この男を一躍スターダムに押し上げた変化球だ。独特の軌道と緩急で打者を幻惑し、ウイニングショットとしても使える若き右腕の大きな武器。その全貌を明かす。 取材・構成=松井進作、写真=高原由佳、小山真司 僕がこのボールを投げようと思った最初のきっかけは、岸(
岸孝之、
楽天)さんの浮き上がるようなカーブに衝撃を受けたからなんです。高校生だった2008年の
西武対
巨人の日本シリーズ、まだ入団2年目の岸さんがカーブで相手打線を面白いように翻弄ろうしているのをテレビで見て、「自分もあんなボールを投げてみたい」と思ったんですよね。それから少しずつ練習し始めて、大学(山梨学院大)に入って恩師でもある
高橋一三さん(元巨人ほか)にも投げ方を教えてもらいながらマスターしていきました。
これからカーブを覚えたい方にまずアドバイスするなら、とにかくひねらないことと、無理に「曲げよう、曲げよう」と思わないことです。下記で紹介した握りのようにまずはしっかりと中指と親指をボールの縫い目に掛けて持ち、あとはストレートと同じ腕の振りで“空手チョップ”みたいに腕をムチのように振り下ろして投げるイメージです。どうしても最初はひねってしまいがちですけど、そこは意識的に我慢して自然にボールが腕から“抜ける感覚”を練習の中でつかんでいってください。

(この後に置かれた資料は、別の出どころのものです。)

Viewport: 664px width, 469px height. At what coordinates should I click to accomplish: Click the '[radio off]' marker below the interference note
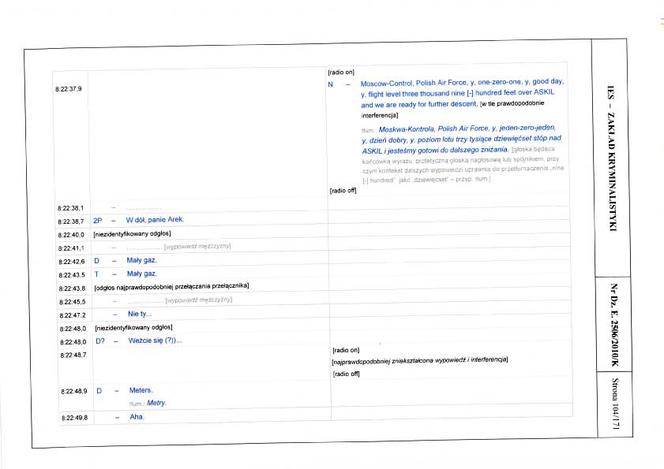coord(346,374)
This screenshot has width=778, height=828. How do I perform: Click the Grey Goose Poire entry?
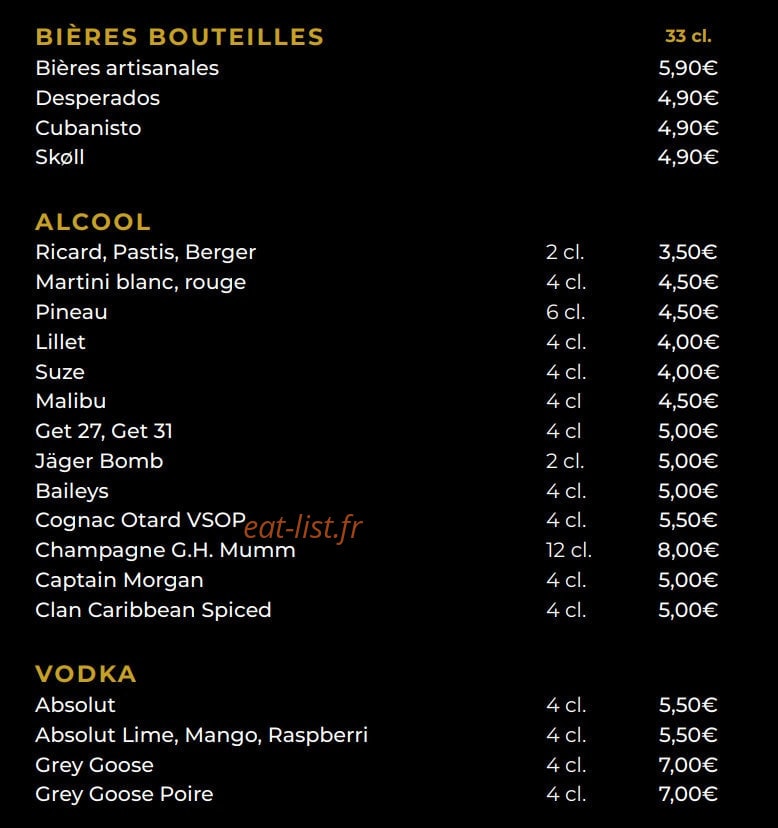(x=124, y=794)
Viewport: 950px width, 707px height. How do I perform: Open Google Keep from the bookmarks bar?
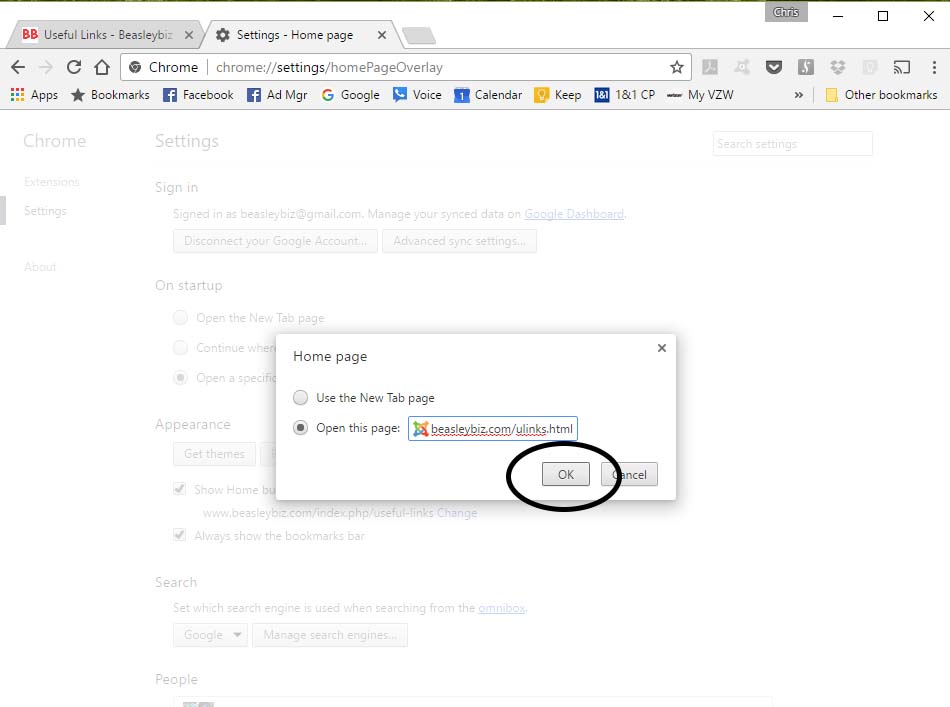coord(557,95)
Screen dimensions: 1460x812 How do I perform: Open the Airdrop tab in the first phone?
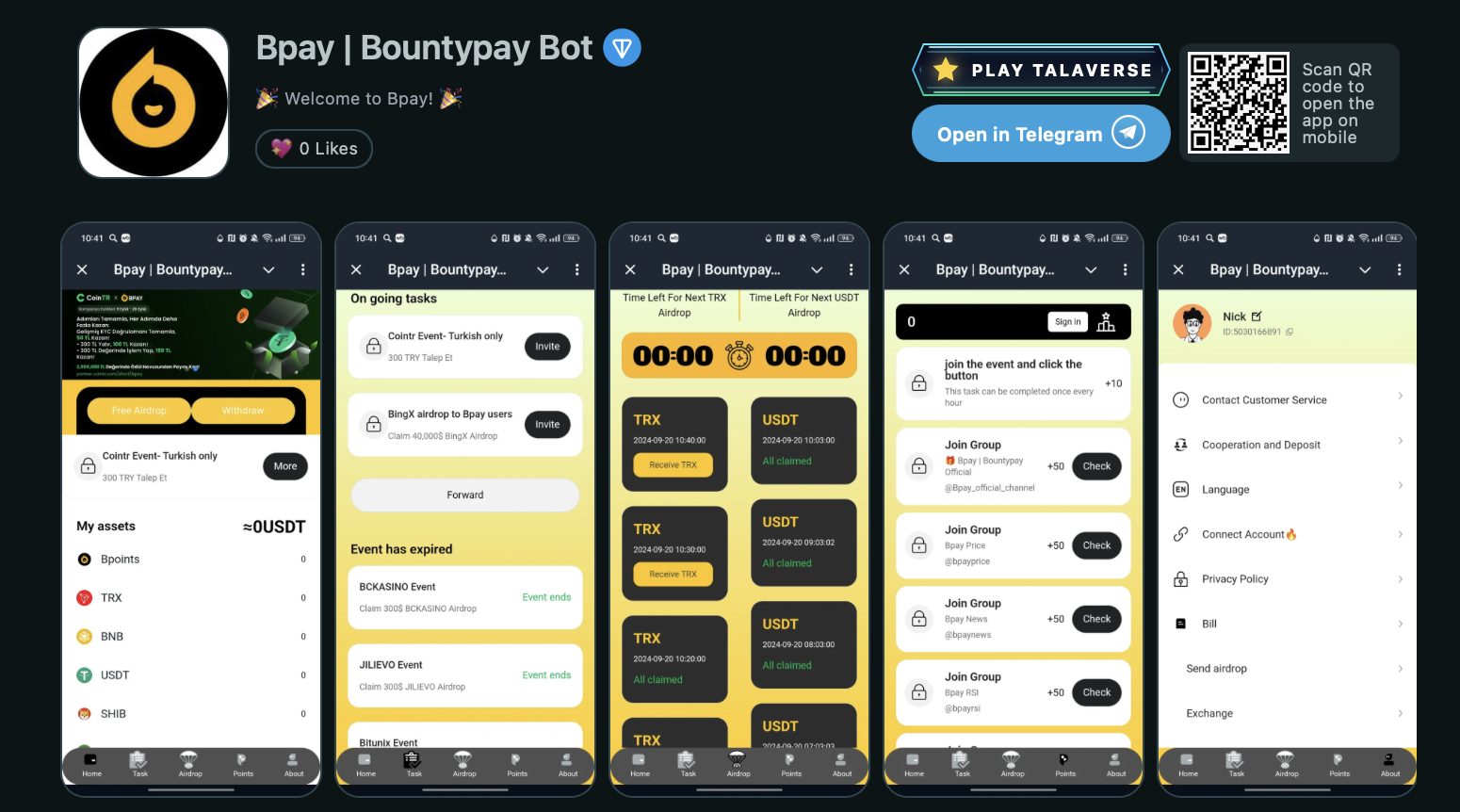[190, 764]
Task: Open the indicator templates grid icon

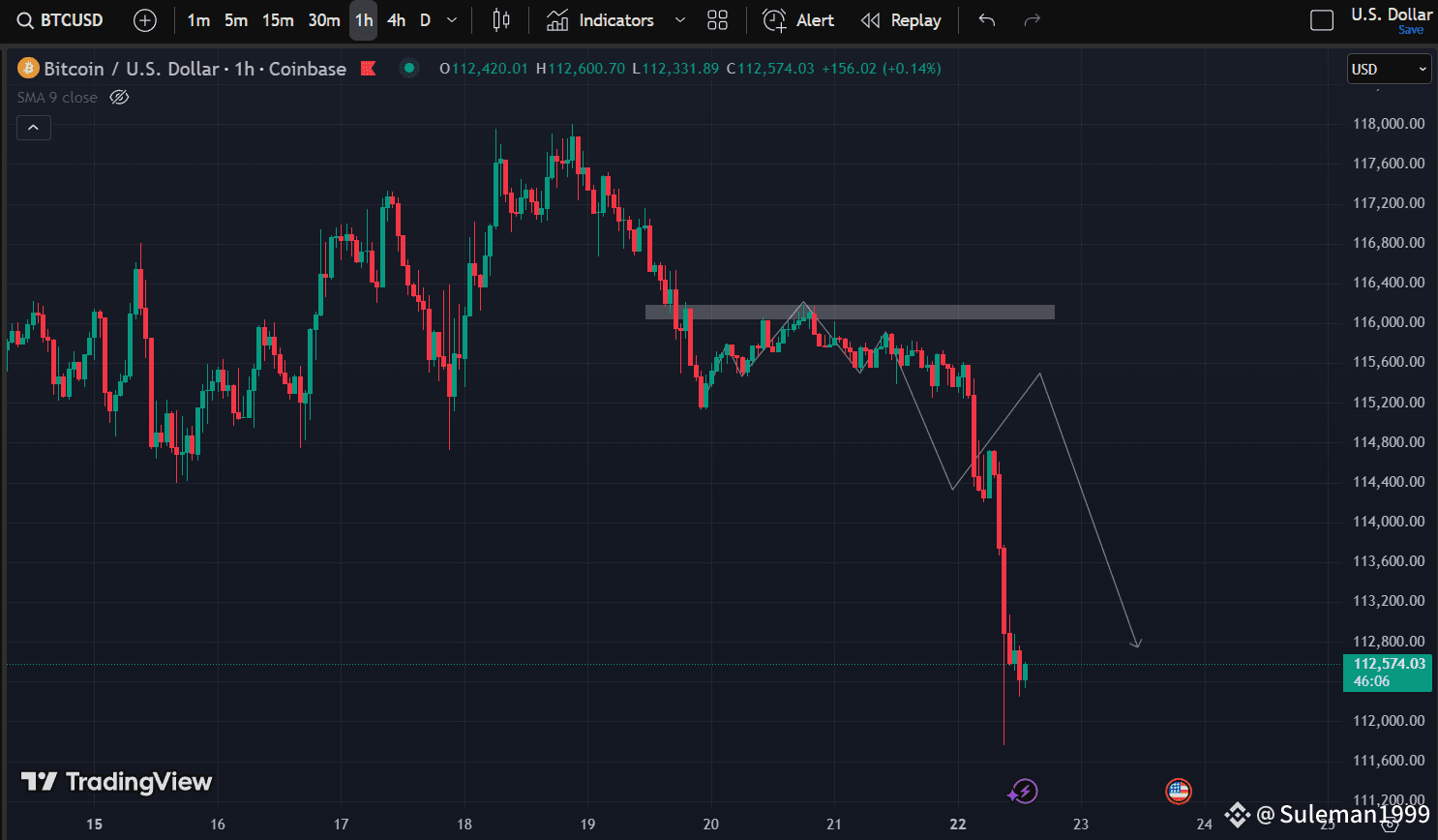Action: [717, 20]
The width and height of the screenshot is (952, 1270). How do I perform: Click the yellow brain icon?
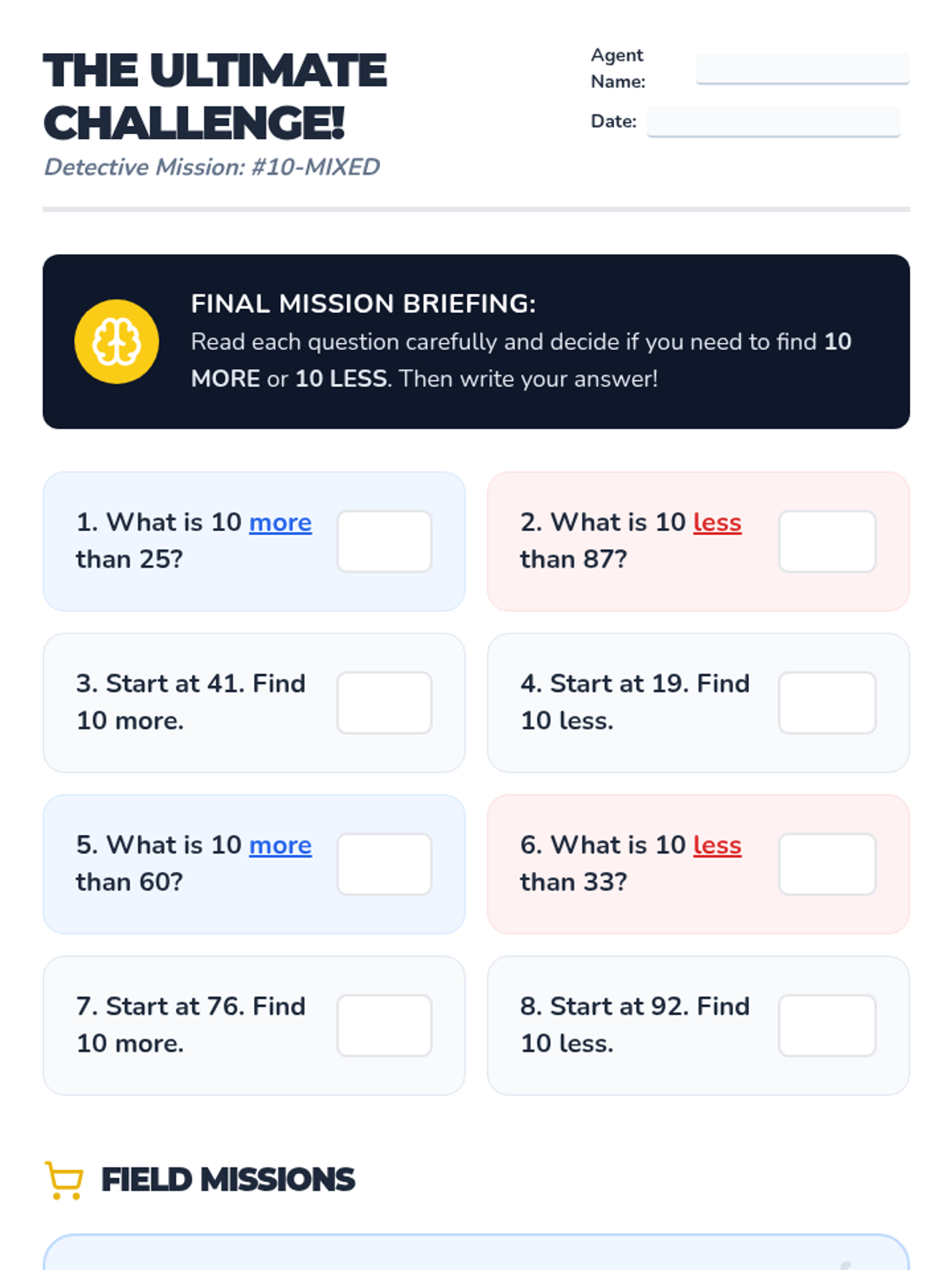[x=117, y=341]
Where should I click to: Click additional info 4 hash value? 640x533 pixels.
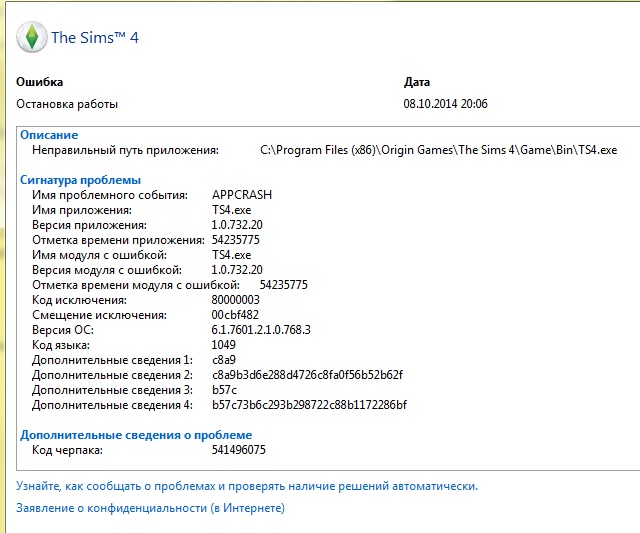[x=309, y=405]
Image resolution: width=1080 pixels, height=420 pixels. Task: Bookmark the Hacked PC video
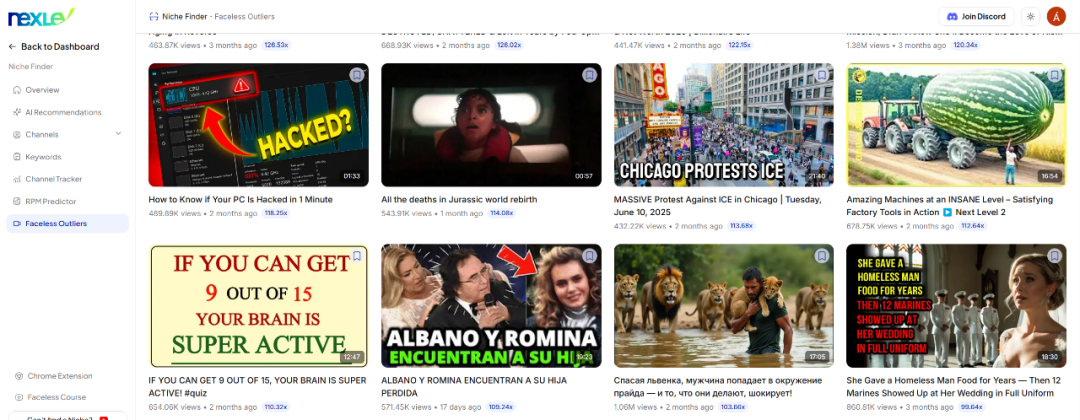357,75
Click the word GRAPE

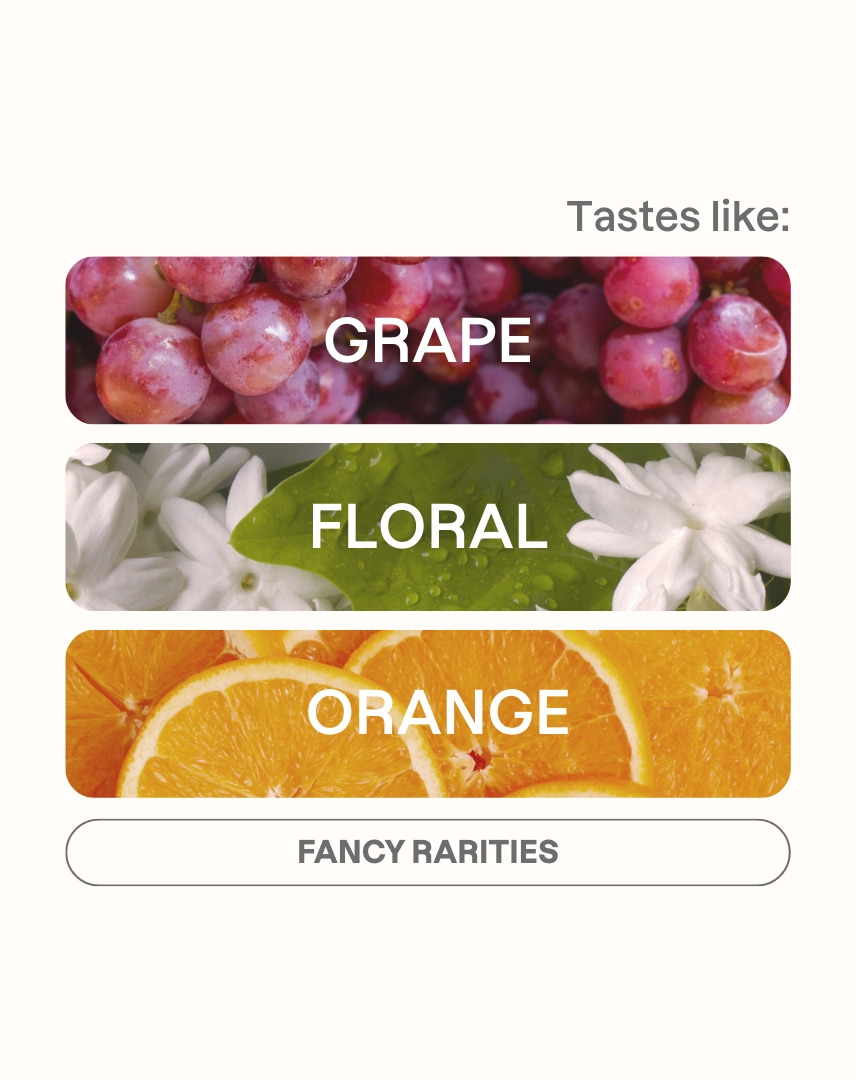[x=427, y=341]
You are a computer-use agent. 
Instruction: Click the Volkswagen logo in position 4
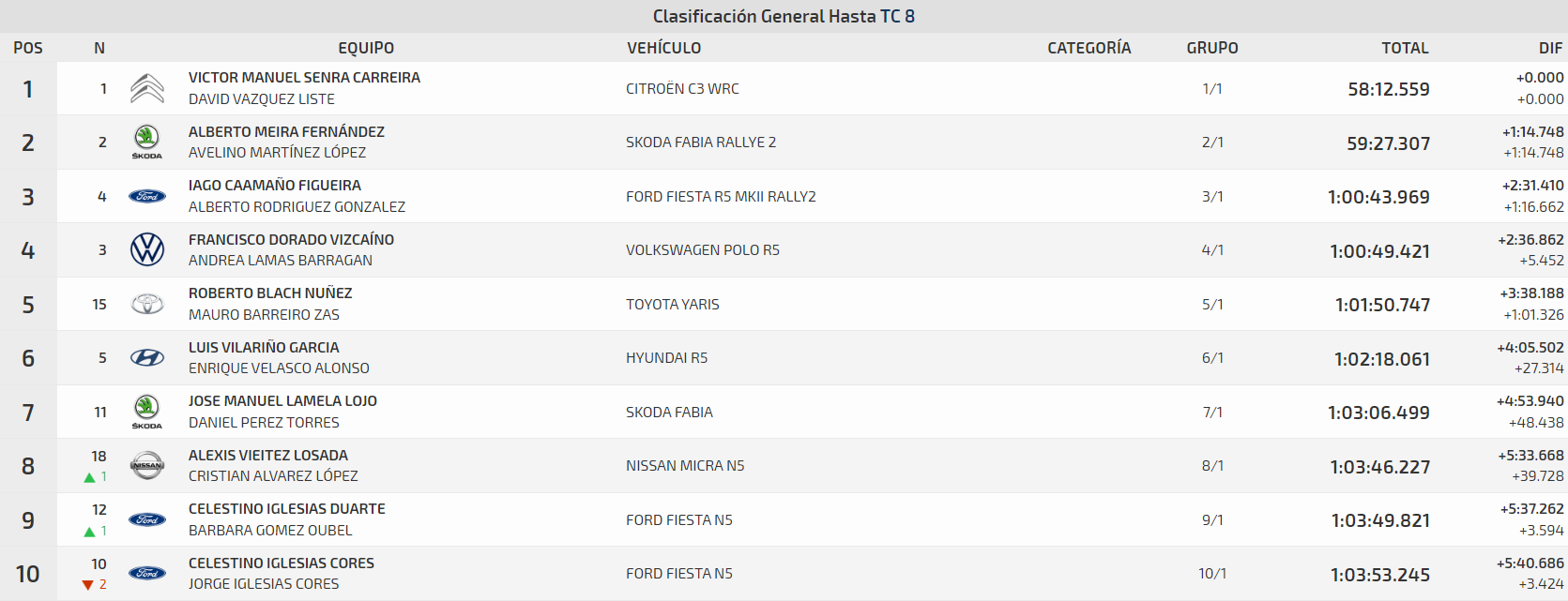click(x=147, y=250)
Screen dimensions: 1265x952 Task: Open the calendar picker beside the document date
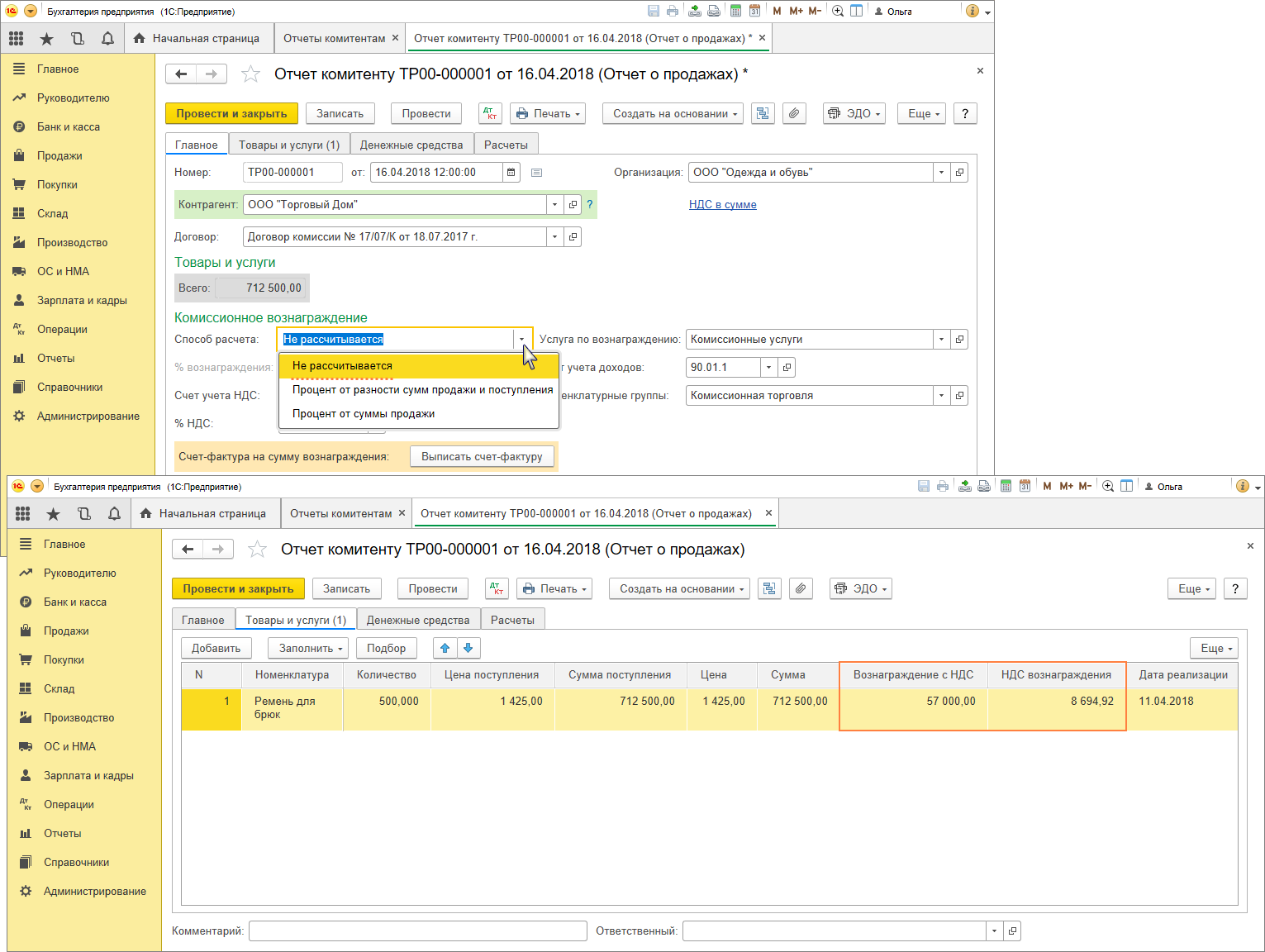tap(511, 173)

その感覚を身につけるためのポイントは、もう頭の上ぐらいでボールをすでに離しているイメージを自分の中で持つことです。実際にストライクゾーンにコントロールするにはもう少し先で離さないといけないんですけど、ボールを頭の上で“置いてくる”ぐらいの気持ちで投げるのがコツです。僕も最初のころはその感覚が分からなかったですけど、練習で何度も何度も繰り返し投げていくうちに必ず分かってくるので、根気よく練習してみてください。
あとはリリースする瞬間に中指に力を込めるのもコツの1つです。それこそ押し込むという表現が一番分かりやすいかもしれません。人さし指と親指でボールを抜こうとするのでははなく、最後は中指に神経を通わせて投げることも上達への近道だと思います。